Tuesday, February 20, 2007

riddle: what comes first - vision or positioning?

Consider the following (my italics):

"You must know clearly who you are before you can tell anyone who you want them to think you are. . . A vision expresses a brand's place in its world. It articulates a brand's reason for being."

(From brandchannel.com)

"Many people misunderstand the role of communication in business and politics today. In our over-communicated society, very little communication actually takes place. Rather, a company must create a 'position' in the prospect's mind. A position that takes into consideration not only a company's own strengths and weaknesses, but those of its competitors as well."

(From Positioning: The Battle for Your Mind by Al Ries & Jack Trout)

If a vision "expresses a brand's place in the world" and positioning "takes into consideration not only a company's own strengths and weaknesses, but those of its competitors as well", aren't those essentially the same thing?

So riddle me this. Which comes first - vision or positioning? Can you articulate a meaningful vision that doesn't have aspects of positioning creep into it? If your company is identified very closely with a single product or solution, can you really separate your vision from your positioning? Should your vision be pragmatic and acknowledge the realities of the marketplace, or must it be something more. . . visionary?

Here's my take - the vision should be provocative. It should challenge the status quo. It should be straight-forward and compelling. It should describe a destination worthy of effort and sacrifice. It should ring of truth.

When John Winthrop (1588-1649) wrote "For we must consider that we shall be as a City upon a hill" he could not have anticipated that President Reagan would adopt it as his guiding vision. In his farewell address to the nation, Reagan illustrated the final quality of a good vision - you should be able to imagine a world in which the vision comes true:
I've spoken of the shining city all my political life, but I don't know if I ever quite communicated what I saw when I said it. But in my mind it was a tall proud city built on rocks stronger than oceans, wind-swept, God-blessed, and teeming with people of all kinds living in harmony and peace, a city with free ports that hummed with commerce and creativity, and if there had to be city walls, the walls had doors and the doors were open to anyone with the will and the heart to get here. That's how I saw it and see it still.

So a vision is provocative, challenging, straight-forward, compelling, worthy of sacrifice, and above all, intuitively desirable.

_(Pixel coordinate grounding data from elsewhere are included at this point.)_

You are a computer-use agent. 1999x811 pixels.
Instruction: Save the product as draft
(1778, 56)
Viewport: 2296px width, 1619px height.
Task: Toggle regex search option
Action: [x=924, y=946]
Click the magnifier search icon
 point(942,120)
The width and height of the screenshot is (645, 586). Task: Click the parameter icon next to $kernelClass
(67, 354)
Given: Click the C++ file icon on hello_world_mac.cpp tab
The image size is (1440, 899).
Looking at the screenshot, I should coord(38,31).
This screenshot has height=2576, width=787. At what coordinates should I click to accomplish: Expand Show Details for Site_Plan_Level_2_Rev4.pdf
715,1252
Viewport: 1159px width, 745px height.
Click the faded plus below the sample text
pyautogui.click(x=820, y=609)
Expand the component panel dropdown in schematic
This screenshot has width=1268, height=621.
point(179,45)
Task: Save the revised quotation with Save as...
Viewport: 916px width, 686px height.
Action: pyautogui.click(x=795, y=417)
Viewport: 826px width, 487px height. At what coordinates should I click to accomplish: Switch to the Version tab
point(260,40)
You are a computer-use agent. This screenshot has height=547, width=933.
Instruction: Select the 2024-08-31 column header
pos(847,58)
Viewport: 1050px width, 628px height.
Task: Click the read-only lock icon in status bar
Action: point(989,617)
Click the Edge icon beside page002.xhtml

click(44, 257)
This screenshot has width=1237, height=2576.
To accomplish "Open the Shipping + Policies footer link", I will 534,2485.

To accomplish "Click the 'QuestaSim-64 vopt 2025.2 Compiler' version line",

Positioning is how you convince everyone that your vision describes a better way of solving their problems than someone else's vision.

Which only goes to illustrate why your vision shouldn't sound like this:

We envision to seamlessly simplify unique leadership skills so that we may endeavor to competently initiate timely benefits because that is what the customer expects.

You can't have credible positioning without a compelling vision, QED. And for gosh sakes, make the vision big enough to suck all the air out of the room. As someone much smarter (and much more funky) than I once said, "If you're going to rob a bank, rob a big one."